-- Material shown start --

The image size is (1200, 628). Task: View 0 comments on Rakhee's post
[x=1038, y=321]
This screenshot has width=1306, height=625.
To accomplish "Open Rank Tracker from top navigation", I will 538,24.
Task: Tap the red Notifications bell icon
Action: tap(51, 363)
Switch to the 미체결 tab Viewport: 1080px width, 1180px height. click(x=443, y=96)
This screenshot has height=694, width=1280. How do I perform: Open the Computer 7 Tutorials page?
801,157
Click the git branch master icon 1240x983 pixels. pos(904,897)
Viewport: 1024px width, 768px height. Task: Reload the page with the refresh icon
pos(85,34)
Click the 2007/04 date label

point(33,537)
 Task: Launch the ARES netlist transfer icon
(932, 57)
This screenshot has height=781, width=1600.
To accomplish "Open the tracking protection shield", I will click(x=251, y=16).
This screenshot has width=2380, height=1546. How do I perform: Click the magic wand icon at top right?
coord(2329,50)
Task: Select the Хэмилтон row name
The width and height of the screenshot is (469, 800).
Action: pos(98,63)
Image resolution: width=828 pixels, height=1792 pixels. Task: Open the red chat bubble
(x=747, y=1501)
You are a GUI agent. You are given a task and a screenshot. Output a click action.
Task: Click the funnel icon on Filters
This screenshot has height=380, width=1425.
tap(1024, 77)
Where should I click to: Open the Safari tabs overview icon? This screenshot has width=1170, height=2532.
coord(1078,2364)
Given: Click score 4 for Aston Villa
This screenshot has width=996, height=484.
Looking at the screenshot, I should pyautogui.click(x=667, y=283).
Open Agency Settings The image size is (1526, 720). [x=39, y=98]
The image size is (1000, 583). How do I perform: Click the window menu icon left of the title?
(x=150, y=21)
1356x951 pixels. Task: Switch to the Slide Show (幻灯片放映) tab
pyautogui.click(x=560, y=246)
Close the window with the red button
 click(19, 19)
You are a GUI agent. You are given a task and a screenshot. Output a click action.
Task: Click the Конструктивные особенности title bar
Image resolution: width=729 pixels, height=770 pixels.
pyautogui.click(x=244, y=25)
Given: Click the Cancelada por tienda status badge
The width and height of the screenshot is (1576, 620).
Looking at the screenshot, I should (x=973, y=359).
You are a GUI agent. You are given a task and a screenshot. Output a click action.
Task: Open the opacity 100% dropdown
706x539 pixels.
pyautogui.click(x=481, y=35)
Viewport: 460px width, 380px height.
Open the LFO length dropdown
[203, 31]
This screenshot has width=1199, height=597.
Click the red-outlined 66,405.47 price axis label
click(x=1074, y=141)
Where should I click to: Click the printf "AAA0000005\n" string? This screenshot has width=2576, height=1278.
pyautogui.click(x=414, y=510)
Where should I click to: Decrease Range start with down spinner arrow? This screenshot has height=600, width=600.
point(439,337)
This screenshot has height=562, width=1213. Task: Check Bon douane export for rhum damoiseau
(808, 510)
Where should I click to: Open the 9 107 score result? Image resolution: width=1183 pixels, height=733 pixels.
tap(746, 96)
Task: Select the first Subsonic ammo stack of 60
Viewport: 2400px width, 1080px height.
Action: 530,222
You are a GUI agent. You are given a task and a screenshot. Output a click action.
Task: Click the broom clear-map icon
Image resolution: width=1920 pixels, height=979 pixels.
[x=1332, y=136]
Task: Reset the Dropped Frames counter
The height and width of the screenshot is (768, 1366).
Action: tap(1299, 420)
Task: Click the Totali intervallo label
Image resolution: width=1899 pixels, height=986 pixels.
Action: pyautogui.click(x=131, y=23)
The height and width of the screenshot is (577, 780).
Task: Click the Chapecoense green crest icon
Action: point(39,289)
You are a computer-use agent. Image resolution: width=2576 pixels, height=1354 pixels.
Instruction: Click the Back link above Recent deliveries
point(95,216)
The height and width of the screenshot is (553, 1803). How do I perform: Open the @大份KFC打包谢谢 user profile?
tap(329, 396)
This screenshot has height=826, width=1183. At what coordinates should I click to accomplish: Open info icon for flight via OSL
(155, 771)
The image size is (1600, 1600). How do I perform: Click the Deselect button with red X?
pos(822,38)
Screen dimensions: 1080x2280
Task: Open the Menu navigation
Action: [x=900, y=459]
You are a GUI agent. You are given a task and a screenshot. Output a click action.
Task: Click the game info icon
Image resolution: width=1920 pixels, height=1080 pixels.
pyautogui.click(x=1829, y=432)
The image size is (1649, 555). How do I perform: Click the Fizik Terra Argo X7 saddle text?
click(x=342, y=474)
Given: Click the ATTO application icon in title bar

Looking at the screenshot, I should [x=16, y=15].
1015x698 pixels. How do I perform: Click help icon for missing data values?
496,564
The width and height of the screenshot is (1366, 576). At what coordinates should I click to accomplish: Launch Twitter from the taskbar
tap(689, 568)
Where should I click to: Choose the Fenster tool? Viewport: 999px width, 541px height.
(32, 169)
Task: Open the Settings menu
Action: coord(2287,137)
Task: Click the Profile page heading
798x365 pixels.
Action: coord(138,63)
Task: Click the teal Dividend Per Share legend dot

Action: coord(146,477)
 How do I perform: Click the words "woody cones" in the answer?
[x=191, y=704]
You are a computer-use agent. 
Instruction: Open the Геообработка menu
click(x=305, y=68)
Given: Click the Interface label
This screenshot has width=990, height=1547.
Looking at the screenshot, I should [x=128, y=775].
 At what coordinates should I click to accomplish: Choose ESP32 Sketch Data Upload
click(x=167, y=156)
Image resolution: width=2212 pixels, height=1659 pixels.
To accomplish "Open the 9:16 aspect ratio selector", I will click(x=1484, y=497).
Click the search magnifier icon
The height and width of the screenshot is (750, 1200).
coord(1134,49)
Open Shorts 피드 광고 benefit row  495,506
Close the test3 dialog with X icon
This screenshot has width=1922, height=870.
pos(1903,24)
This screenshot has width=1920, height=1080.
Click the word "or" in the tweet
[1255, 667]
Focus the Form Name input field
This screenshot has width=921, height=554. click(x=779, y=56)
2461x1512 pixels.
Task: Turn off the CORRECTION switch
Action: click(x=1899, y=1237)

-- Material shown end --

Convert the records above into a JSON list of strings, with one string per line and blank lines left out.

[
  "The image size is (1200, 628). Task: View 0 comments on Rakhee's post",
  "[x=1038, y=321]",
  "This screenshot has width=1306, height=625.",
  "To accomplish \"Open Rank Tracker from top navigation\", I will 538,24.",
  "Task: Tap the red Notifications bell icon",
  "Action: tap(51, 363)",
  "Switch to the 미체결 tab Viewport: 1080px width, 1180px height. click(x=443, y=96)",
  "This screenshot has height=694, width=1280. How do I perform: Open the Computer 7 Tutorials page?",
  "801,157",
  "Click the git branch master icon 1240x983 pixels. pos(904,897)",
  "Viewport: 1024px width, 768px height. Task: Reload the page with the refresh icon",
  "pos(85,34)",
  "Click the 2007/04 date label",
  "point(33,537)",
  " Task: Launch the ARES netlist transfer icon",
  "(932, 57)",
  "This screenshot has height=781, width=1600.",
  "To accomplish \"Open the tracking protection shield\", I will click(x=251, y=16).",
  "This screenshot has width=2380, height=1546. How do I perform: Click the magic wand icon at top right?",
  "coord(2329,50)",
  "Task: Select the Хэмилтон row name",
  "The width and height of the screenshot is (469, 800).",
  "Action: pos(98,63)",
  "Image resolution: width=828 pixels, height=1792 pixels. Task: Open the red chat bubble",
  "(x=747, y=1501)",
  "You are a GUI agent. You are given a task and a screenshot. Output a click action.",
  "Task: Click the funnel icon on Filters",
  "This screenshot has height=380, width=1425.",
  "tap(1024, 77)",
  "Where should I click to: Open the Safari tabs overview icon? This screenshot has width=1170, height=2532.",
  "coord(1078,2364)",
  "Given: Click score 4 for Aston Villa",
  "This screenshot has width=996, height=484.",
  "Looking at the screenshot, I should pyautogui.click(x=667, y=283).",
  "Open Agency Settings The image size is (1526, 720). [x=39, y=98]",
  "The image size is (1000, 583). How do I perform: Click the window menu icon left of the title?",
  "(x=150, y=21)",
  "1356x951 pixels. Task: Switch to the Slide Show (幻灯片放映) tab",
  "pyautogui.click(x=560, y=246)",
  "Close the window with the red button",
  " click(19, 19)",
  "You are a GUI agent. You are given a task and a screenshot. Output a click action.",
  "Task: Click the Конструктивные особенности title bar",
  "Image resolution: width=729 pixels, height=770 pixels.",
  "pyautogui.click(x=244, y=25)",
  "Given: Click the Cancelada por tienda status badge",
  "The width and height of the screenshot is (1576, 620).",
  "Looking at the screenshot, I should (x=973, y=359).",
  "You are a GUI agent. You are given a task and a screenshot. Output a click action.",
  "Task: Open the opacity 100% dropdown",
  "706x539 pixels.",
  "pyautogui.click(x=481, y=35)",
  "Viewport: 460px width, 380px height.",
  "Open the LFO length dropdown",
  "[203, 31]",
  "This screenshot has width=1199, height=597.",
  "Click the red-outlined 66,405.47 price axis label",
  "click(x=1074, y=141)",
  "Where should I click to: Click the printf \"AAA0000005\\n\" string? This screenshot has width=2576, height=1278.",
  "pyautogui.click(x=414, y=510)",
  "Where should I click to: Decrease Range start with down spinner arrow? This screenshot has height=600, width=600.",
  "point(439,337)",
  "This screenshot has height=562, width=1213. Task: Check Bon douane export for rhum damoiseau",
  "(808, 510)",
  "Where should I click to: Open the 9 107 score result? Image resolution: width=1183 pixels, height=733 pixels.",
  "tap(746, 96)",
  "Task: Select the first Subsonic ammo stack of 60",
  "Viewport: 2400px width, 1080px height.",
  "Action: 530,222",
  "You are a GUI agent. You are given a task and a screenshot. Output a click action.",
  "Task: Click the broom clear-map icon",
  "Image resolution: width=1920 pixels, height=979 pixels.",
  "[x=1332, y=136]",
  "Task: Reset the Dropped Frames counter",
  "The height and width of the screenshot is (768, 1366).",
  "Action: tap(1299, 420)",
  "Task: Click the Totali intervallo label",
  "Image resolution: width=1899 pixels, height=986 pixels.",
  "Action: pyautogui.click(x=131, y=23)",
  "The height and width of the screenshot is (577, 780).",
  "Task: Click the Chapecoense green crest icon",
  "Action: point(39,289)",
  "You are a computer-use agent. Image resolution: width=2576 pixels, height=1354 pixels.",
  "Instruction: Click the Back link above Recent deliveries",
  "point(95,216)",
  "The height and width of the screenshot is (553, 1803). How do I perform: Open the @大份KFC打包谢谢 user profile?",
  "tap(329, 396)",
  "This screenshot has height=826, width=1183. At what coordinates should I click to accomplish: Open info icon for flight via OSL",
  "(155, 771)",
  "The image size is (1600, 1600). How do I perform: Click the Deselect button with red X?",
  "pos(822,38)",
  "Screen dimensions: 1080x2280",
  "Task: Open the Menu navigation",
  "Action: [x=900, y=459]",
  "You are a GUI agent. You are given a task and a screenshot. Output a click action.",
  "Task: Click the game info icon",
  "Image resolution: width=1920 pixels, height=1080 pixels.",
  "pyautogui.click(x=1829, y=432)",
  "The image size is (1649, 555). How do I perform: Click the Fizik Terra Argo X7 saddle text?",
  "click(x=342, y=474)",
  "Given: Click the ATTO application icon in title bar",
  "Looking at the screenshot, I should [x=16, y=15].",
  "1015x698 pixels. How do I perform: Click help icon for missing data values?",
  "496,564",
  "The width and height of the screenshot is (1366, 576). At what coordinates should I click to accomplish: Launch Twitter from the taskbar",
  "tap(689, 568)",
  "Where should I click to: Choose the Fenster tool? Viewport: 999px width, 541px height.",
  "(32, 169)",
  "Task: Open the Settings menu",
  "Action: coord(2287,137)",
  "Task: Click the Profile page heading",
  "798x365 pixels.",
  "Action: coord(138,63)",
  "Task: Click the teal Dividend Per Share legend dot",
  "Action: coord(146,477)",
  " How do I perform: Click the words \"woody cones\" in the answer?",
  "[x=191, y=704]",
  "You are a computer-use agent. ",
  "Instruction: Open the Геообработка menu",
  "click(x=305, y=68)",
  "Given: Click the Interface label",
  "This screenshot has width=990, height=1547.",
  "Looking at the screenshot, I should [x=128, y=775].",
  " At what coordinates should I click to accomplish: Choose ESP32 Sketch Data Upload",
  "click(x=167, y=156)",
  "Image resolution: width=2212 pixels, height=1659 pixels.",
  "To accomplish \"Open the 9:16 aspect ratio selector\", I will click(x=1484, y=497).",
  "Click the search magnifier icon",
  "The height and width of the screenshot is (750, 1200).",
  "coord(1134,49)",
  "Open Shorts 피드 광고 benefit row  495,506",
  "Close the test3 dialog with X icon",
  "This screenshot has width=1922, height=870.",
  "pos(1903,24)",
  "This screenshot has width=1920, height=1080.",
  "Click the word \"or\" in the tweet",
  "[1255, 667]",
  "Focus the Form Name input field",
  "This screenshot has width=921, height=554. click(x=779, y=56)",
  "2461x1512 pixels.",
  "Task: Turn off the CORRECTION switch",
  "Action: click(x=1899, y=1237)"
]